Provided passage:
-=-=-

Current U.S. Class:	492/54; 492/36
Intern'l Class:	B23P 015/00
Field of Search:	164/448 492/35,36,54

    ______________________________________
    nickel               20-40%
    chromium             20-40%
    carbon               0.4-1.2%
    tungsten             2.0-10%
    molybdenum           0.5-1.5%
    cobalt               4.0-30%
    silicon              0.8-2.5%
    manganese            1.0-2%
    niobium              0-4%
    aluminum             0-10%
    boron                0-2%
    iron                 balance
    ______________________________________

    ______________________________________
           nickel         30%
           chromium       20%
           carbon          1.%
           tungsten        8.%
           molybdenum      3.%
           cobalt         15%
           silicon         2.%
           niobium         2.%
           aluminum        2.5%
           boron           1.%
           iron           balance
    ______________________________________

 Description



BACKGROUND OF THE INVENTION


This invention is related to rings for furnace rolls and to a ringless
     furnace roll, and more particularly to a composite roll, and a composite
     ring each having a rim that is cast of a material that is relatively
     insoluble with respect to the steel strip being transferred from the
     furnace, and an inner liner of a material having different solubility
     characteristics than the rim. The liner is fused to the rim.


In my U.S. Pat. No. 5,338,280, issued Aug. 16, 1994, for "Annealing and
     Tunnel Furnace Rolls", I disclosed a novel furnace roll for transferring a
     heated steel alloy strip from an annealing furnace. A series of spaced
     rings are welded to the roll body. The alloy of the rings is selected so
     as to be relatively non-weldable with respect to the alloy of the heated
     strip. The reason is to reduce the usual pick-up or material transfer
     between the roll and the strip caused by the tendency of the strip
     material to adhere to the rings at high temperatures, thus reducing the
     life of the rings and the quality of the strip.


However, a ring material that is relatively insoluble with the strip
     material is usually difficult to weld to the roll body because of its'
     high adhesion and solubility resistance.

-=-=-

Records from a data collection
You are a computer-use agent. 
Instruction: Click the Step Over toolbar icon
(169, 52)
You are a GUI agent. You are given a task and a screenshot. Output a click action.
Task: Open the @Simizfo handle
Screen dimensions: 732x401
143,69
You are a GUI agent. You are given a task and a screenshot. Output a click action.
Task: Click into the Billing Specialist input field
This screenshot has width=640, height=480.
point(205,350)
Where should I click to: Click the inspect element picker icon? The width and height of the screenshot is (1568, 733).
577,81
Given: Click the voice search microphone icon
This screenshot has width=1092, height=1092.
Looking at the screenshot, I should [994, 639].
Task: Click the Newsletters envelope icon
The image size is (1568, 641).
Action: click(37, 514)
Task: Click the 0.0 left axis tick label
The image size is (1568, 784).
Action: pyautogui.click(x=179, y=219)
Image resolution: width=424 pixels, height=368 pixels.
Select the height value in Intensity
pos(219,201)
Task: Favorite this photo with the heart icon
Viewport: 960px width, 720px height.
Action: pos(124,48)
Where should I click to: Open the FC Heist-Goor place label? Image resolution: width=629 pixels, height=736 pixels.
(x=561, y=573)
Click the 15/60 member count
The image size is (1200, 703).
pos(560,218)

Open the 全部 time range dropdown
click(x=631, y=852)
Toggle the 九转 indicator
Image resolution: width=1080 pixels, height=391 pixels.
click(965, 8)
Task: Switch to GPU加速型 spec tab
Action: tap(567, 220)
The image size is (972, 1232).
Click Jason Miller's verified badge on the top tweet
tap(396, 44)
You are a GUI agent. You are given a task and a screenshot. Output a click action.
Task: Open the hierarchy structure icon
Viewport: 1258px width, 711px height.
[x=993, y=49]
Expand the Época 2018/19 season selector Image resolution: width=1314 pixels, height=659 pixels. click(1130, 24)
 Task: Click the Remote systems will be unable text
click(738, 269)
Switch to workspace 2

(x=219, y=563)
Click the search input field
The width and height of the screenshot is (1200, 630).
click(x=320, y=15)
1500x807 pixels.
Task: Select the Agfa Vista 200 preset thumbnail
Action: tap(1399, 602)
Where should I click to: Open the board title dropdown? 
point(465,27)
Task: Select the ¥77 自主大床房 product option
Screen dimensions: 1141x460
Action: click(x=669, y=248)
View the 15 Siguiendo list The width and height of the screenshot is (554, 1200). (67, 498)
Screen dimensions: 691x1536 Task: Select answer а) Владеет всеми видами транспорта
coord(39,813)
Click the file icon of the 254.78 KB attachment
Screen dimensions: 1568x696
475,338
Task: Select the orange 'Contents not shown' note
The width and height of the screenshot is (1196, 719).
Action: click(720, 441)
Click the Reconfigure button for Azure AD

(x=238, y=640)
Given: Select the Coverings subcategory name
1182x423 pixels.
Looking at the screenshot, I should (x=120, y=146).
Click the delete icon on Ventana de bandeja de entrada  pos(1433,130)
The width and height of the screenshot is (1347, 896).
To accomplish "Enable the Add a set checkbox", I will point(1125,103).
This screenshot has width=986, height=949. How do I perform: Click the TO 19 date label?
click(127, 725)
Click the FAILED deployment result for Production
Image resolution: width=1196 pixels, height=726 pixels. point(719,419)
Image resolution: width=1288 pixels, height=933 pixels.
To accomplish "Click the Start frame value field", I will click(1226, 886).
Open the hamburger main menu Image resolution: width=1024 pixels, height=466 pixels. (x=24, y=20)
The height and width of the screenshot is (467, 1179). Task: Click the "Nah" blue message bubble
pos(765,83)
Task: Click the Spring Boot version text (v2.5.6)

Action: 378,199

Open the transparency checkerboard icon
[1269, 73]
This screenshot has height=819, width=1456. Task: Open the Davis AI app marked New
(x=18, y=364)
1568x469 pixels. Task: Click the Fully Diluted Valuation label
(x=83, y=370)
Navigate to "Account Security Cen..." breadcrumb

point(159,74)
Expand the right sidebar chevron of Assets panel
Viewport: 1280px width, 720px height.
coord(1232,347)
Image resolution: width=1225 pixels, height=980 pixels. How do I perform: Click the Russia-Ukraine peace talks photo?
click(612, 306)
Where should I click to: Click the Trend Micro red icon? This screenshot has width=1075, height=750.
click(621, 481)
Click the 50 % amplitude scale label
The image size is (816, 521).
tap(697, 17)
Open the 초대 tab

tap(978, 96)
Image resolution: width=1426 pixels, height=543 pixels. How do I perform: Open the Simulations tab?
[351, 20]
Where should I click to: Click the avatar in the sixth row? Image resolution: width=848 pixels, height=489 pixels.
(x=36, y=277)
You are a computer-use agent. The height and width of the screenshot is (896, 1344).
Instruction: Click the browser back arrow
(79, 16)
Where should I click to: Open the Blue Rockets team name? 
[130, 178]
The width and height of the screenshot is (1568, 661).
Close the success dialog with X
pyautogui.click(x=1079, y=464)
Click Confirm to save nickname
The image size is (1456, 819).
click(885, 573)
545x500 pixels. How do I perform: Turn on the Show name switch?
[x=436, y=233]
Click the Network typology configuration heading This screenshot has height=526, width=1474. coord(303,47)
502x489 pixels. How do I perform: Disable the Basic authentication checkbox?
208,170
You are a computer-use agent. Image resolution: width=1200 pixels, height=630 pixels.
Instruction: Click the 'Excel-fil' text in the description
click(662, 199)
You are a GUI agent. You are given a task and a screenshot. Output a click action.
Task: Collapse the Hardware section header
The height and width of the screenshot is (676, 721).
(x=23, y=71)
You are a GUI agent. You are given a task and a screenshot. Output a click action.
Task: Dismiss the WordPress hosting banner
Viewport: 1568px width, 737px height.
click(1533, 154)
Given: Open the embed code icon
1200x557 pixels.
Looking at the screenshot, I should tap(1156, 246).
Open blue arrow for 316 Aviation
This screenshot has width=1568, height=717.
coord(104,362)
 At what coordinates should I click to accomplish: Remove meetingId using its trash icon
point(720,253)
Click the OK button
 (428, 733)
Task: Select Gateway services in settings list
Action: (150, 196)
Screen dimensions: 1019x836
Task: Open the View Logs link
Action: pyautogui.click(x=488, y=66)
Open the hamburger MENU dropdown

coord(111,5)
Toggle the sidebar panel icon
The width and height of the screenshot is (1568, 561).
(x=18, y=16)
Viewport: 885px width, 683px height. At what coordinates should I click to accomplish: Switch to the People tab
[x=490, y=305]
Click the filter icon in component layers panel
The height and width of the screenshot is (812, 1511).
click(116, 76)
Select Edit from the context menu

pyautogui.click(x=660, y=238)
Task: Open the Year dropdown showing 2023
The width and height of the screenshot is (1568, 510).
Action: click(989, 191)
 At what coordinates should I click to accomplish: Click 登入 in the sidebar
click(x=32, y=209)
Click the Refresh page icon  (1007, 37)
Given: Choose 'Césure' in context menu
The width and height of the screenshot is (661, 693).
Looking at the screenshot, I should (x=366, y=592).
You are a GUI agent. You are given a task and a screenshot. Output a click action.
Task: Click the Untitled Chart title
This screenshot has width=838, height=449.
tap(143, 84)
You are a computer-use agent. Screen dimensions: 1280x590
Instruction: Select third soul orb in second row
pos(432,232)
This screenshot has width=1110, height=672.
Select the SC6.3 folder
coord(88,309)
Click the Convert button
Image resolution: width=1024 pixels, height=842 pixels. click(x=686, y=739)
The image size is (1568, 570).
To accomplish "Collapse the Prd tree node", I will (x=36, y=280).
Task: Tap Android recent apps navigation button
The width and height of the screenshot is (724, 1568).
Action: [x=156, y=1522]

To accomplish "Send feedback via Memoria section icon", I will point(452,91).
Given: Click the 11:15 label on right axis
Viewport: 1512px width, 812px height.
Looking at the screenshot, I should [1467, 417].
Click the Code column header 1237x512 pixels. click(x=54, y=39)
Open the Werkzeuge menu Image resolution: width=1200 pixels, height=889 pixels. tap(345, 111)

-=-=-

Problems to solve:
• 1. For each statement, say yes or no to whether it agrees with the passage on furnace roll rings, and quote the words from that passage that decide it. (a) The inner liner is fused to the rim. (b) In the earlier patent, the spaced rings are bolted to the roll body. (c) The ring alloy is selected to be relatively non-weldable with respect to the alloy of the heated strip.
• 2. Resume the passage on furnace roll rings after its final sentence.

Replies:
• 1.
(a) Yes: "The liner is fused to the rim."
(b) No: "A series of spaced rings are welded to the roll body."
(c) Yes: "The alloy of the rings is selected so as to be relatively non-weldable with respect to the alloy of the heated strip."

• 2.
SUMMARY OF THE INVENTION


The broad purpose of the present invention is to provide a composite
     furnace roll and a composite ring formed of different steel alloys. The
     ring has a rim material of a steel alloy selected with a very low surface
     energy, high hardness and relative insolubility (high ratio of covalent
     bonded particles) with the steel strip being transferred. The ring has an
     inner liner of a second alloy that can be readily welded to the roll. The
     ring is preferably formed in a centrifugal casting process in which the
     rim alloy is first cast to form a tubular structure. The liner is then
     centrifugally cast on the inside of the tubular structure while it is
     still sufficiently hot so the two materials fuse together, forming an
     integral composite tube. The tube is removed from the casting apparatus
     and sliced into a series of rings which may be readily individually welded
     onto the furnace roll.


A further object is to provide a ringless furnace roll formed of two
     tubular structures fused together, the outer structure being relatively
     insoluble with the strip material. The ringless roll is formed in a
     similar procedure except the combined tubular structure is not sliced into
     rings.


Another object is to provide a composite ringless roll in which the rim
     alloy is chosen to best suit the furnace atmosphere, that is, whether
     nitrogen or air.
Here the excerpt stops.